--- START ---
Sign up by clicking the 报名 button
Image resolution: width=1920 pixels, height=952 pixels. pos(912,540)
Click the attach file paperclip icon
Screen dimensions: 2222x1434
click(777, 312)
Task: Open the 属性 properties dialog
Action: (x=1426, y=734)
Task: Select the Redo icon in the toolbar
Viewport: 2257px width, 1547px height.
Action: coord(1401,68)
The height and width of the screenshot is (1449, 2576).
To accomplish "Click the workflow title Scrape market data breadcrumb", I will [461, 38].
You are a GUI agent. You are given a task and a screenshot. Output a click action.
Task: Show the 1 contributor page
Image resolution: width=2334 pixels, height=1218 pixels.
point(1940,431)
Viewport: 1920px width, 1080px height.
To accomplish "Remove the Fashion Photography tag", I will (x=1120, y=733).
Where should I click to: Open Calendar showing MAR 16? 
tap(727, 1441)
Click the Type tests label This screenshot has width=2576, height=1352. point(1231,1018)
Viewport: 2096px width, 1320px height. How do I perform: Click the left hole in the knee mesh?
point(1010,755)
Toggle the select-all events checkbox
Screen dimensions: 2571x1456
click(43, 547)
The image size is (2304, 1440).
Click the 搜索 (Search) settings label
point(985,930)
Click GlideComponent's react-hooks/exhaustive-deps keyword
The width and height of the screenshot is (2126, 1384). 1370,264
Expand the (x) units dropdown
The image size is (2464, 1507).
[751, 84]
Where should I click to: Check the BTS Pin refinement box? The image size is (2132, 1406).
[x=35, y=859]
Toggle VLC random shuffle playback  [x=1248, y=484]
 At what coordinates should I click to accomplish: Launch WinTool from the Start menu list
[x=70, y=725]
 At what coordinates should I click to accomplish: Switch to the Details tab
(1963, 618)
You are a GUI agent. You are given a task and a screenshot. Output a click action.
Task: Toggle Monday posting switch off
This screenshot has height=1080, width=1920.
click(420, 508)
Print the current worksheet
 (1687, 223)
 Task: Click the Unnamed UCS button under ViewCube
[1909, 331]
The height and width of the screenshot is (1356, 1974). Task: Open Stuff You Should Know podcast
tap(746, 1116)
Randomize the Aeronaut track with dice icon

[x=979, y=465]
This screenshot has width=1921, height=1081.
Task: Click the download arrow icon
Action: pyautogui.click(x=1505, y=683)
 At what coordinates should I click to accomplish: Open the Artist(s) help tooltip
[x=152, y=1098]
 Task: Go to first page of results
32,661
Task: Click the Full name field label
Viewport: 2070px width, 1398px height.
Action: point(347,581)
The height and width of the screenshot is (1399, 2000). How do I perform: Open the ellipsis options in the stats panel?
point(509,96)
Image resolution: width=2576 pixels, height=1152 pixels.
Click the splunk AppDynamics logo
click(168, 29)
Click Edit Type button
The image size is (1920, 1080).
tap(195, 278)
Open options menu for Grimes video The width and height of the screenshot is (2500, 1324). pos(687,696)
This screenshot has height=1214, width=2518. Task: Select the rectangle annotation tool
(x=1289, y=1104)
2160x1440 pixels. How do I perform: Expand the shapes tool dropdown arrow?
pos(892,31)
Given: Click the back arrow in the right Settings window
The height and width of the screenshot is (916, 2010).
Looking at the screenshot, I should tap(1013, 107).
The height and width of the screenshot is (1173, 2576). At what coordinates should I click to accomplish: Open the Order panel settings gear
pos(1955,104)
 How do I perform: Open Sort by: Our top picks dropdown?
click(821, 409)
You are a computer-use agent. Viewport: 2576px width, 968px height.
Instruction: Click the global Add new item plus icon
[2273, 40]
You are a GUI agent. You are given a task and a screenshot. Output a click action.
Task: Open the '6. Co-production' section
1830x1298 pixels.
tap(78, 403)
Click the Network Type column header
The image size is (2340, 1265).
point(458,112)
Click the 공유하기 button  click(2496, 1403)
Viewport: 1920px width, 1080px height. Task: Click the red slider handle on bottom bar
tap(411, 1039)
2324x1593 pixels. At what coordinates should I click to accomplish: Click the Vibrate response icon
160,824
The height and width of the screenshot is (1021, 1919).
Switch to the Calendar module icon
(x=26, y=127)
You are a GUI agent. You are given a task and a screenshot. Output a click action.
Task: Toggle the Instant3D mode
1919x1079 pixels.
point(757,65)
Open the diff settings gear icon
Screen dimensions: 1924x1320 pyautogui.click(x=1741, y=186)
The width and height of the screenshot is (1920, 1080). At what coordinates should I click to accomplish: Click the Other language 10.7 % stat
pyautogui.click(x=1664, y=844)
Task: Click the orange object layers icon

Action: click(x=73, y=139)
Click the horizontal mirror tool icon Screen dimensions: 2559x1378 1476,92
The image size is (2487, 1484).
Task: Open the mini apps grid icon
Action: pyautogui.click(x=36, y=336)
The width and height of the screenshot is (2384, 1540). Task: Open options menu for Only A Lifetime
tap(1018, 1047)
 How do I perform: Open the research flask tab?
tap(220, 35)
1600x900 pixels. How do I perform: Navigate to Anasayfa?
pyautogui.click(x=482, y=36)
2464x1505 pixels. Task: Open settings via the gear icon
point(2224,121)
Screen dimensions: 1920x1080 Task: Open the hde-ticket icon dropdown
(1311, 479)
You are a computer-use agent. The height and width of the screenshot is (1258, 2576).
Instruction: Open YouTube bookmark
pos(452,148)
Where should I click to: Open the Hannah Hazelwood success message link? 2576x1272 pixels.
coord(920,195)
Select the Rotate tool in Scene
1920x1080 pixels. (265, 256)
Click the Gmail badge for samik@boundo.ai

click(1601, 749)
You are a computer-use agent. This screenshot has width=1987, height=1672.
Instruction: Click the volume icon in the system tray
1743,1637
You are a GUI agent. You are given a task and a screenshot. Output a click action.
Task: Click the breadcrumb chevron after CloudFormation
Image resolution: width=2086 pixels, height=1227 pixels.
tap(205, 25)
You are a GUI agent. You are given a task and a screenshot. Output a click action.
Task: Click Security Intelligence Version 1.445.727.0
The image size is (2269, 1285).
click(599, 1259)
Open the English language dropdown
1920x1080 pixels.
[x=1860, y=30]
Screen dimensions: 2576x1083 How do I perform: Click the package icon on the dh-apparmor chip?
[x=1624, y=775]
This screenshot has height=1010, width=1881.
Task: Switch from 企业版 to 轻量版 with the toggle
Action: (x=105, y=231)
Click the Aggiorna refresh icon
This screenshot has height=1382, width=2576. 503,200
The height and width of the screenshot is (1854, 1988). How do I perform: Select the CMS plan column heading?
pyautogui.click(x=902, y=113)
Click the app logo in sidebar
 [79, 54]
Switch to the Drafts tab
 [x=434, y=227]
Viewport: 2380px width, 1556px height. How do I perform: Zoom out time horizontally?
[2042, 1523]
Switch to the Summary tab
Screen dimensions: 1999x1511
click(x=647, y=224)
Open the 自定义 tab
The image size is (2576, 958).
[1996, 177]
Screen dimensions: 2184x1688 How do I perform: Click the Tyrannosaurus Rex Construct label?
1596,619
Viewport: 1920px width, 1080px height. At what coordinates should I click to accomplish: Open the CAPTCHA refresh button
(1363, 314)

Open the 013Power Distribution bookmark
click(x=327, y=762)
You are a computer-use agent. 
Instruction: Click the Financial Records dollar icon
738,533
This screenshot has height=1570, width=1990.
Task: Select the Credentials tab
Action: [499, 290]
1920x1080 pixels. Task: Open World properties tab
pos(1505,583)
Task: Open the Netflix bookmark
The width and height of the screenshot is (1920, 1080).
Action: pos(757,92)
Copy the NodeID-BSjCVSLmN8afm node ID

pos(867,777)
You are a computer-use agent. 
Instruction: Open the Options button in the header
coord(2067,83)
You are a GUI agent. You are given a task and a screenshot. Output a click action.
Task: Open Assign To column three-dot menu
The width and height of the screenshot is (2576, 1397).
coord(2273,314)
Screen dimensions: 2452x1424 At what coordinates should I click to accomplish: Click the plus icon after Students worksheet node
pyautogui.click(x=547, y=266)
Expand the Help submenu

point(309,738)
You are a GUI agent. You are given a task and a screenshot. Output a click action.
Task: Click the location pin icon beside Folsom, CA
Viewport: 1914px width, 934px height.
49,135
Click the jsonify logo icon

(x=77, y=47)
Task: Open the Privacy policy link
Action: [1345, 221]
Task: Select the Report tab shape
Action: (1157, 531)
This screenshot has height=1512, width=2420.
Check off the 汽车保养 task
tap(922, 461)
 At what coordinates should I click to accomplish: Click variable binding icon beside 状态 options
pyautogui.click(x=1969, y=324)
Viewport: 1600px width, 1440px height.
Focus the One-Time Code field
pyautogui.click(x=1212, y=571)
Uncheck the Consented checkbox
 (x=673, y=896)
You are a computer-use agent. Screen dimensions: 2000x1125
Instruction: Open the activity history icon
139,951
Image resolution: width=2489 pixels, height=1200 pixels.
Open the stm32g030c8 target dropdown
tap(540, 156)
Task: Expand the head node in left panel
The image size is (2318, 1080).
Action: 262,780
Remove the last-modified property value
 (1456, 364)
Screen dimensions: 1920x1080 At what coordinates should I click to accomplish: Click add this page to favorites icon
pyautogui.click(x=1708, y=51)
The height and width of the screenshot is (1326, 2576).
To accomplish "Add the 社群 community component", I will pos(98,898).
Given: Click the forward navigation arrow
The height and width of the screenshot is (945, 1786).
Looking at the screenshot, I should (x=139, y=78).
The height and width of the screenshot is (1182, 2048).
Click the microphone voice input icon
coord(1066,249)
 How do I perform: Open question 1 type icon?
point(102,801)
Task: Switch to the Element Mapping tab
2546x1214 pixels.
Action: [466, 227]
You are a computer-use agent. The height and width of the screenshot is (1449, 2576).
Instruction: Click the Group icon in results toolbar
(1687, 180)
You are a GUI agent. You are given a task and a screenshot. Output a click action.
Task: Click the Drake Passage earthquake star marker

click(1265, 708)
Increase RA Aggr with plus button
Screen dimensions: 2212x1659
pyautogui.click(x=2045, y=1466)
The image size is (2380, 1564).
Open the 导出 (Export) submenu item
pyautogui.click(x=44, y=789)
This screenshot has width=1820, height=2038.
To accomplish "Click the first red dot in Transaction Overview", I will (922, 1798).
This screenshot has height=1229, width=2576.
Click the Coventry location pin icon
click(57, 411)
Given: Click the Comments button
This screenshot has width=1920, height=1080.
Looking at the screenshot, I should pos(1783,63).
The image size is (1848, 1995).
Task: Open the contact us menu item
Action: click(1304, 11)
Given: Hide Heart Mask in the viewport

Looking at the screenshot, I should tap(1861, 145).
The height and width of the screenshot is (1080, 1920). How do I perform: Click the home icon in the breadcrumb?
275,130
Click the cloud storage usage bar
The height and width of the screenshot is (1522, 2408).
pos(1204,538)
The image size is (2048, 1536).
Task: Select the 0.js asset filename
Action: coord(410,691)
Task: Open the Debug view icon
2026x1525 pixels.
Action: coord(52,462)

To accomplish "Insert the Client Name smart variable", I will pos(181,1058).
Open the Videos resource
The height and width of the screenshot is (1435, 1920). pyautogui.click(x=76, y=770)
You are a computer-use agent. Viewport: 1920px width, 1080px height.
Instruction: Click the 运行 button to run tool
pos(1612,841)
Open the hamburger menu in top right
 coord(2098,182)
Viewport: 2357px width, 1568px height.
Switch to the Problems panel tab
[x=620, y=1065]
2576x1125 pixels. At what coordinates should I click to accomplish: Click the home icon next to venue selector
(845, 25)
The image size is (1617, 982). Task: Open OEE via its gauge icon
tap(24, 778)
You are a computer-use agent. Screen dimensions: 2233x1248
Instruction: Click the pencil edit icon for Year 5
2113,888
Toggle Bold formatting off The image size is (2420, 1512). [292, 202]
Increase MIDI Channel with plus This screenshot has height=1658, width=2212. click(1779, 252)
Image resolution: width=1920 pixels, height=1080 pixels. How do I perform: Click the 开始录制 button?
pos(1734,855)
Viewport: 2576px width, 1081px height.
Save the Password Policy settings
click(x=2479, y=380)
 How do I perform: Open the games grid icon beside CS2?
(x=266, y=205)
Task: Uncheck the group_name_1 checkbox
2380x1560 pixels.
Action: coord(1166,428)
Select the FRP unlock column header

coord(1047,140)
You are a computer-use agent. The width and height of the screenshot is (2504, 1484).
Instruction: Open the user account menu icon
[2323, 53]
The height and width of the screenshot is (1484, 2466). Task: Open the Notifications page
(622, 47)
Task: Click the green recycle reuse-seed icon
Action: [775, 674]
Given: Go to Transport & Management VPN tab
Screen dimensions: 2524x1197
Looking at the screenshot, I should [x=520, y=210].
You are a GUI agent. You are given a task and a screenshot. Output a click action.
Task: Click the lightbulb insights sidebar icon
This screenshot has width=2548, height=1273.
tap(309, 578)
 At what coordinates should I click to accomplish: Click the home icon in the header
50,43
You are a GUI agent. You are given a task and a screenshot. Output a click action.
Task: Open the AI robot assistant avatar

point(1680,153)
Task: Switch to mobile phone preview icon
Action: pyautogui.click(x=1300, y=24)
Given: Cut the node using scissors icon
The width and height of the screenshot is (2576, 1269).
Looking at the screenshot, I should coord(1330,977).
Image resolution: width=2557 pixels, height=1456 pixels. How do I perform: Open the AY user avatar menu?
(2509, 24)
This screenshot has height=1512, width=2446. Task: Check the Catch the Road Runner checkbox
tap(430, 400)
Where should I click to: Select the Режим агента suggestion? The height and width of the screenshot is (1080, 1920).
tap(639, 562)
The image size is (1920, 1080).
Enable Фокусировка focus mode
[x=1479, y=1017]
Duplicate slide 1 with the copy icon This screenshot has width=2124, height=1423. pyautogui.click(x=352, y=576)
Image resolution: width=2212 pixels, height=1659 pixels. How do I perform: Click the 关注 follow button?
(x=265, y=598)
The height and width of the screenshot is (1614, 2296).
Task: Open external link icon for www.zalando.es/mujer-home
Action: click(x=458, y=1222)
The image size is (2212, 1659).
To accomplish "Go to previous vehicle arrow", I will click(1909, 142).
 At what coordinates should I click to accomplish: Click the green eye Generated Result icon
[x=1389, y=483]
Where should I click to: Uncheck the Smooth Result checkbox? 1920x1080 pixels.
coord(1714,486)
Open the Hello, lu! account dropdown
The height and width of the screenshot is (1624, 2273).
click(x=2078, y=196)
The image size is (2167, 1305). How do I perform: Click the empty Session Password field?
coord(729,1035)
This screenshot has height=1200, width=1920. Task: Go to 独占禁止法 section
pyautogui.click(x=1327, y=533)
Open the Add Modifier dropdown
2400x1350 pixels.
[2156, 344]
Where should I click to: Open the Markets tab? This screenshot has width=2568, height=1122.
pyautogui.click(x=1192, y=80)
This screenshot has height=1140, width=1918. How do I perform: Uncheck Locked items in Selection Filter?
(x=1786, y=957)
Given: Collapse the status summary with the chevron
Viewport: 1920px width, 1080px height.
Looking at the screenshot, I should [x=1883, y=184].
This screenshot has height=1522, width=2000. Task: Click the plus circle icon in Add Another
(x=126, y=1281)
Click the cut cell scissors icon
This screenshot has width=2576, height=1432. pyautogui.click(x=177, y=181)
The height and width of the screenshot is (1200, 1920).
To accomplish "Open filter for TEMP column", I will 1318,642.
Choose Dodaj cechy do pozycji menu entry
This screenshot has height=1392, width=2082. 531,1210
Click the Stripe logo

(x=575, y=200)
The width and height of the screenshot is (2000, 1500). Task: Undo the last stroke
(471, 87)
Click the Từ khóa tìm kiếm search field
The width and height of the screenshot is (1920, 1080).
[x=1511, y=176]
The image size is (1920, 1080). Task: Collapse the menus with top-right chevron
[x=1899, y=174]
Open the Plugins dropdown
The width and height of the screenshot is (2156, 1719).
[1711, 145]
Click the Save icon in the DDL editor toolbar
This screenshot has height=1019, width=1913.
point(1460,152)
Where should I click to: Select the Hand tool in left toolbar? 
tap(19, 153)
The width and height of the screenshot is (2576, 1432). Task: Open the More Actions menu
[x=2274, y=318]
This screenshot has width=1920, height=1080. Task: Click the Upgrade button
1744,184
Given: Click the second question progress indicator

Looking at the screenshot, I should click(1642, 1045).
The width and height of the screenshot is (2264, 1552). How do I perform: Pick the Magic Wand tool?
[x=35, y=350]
--- END ---
*ACTIVITY*
Whenever the word "will" occurs in a line above, copy that line.

*OUTPUT FOR THIS TASK*
To accomplish "Click the workflow title Scrape market data breadcrumb", I will [461, 38].
To accomplish "Remove the Fashion Photography tag", I will (x=1120, y=733).
To accomplish "Add the 社群 community component", I will pos(98,898).
To accomplish "Click the first red dot in Transaction Overview", I will (922, 1798).
To accomplish "Insert the Client Name smart variable", I will pos(181,1058).
To accomplish "Go to previous vehicle arrow", I will click(1909, 142).
To accomplish "Open filter for TEMP column", I will 1318,642.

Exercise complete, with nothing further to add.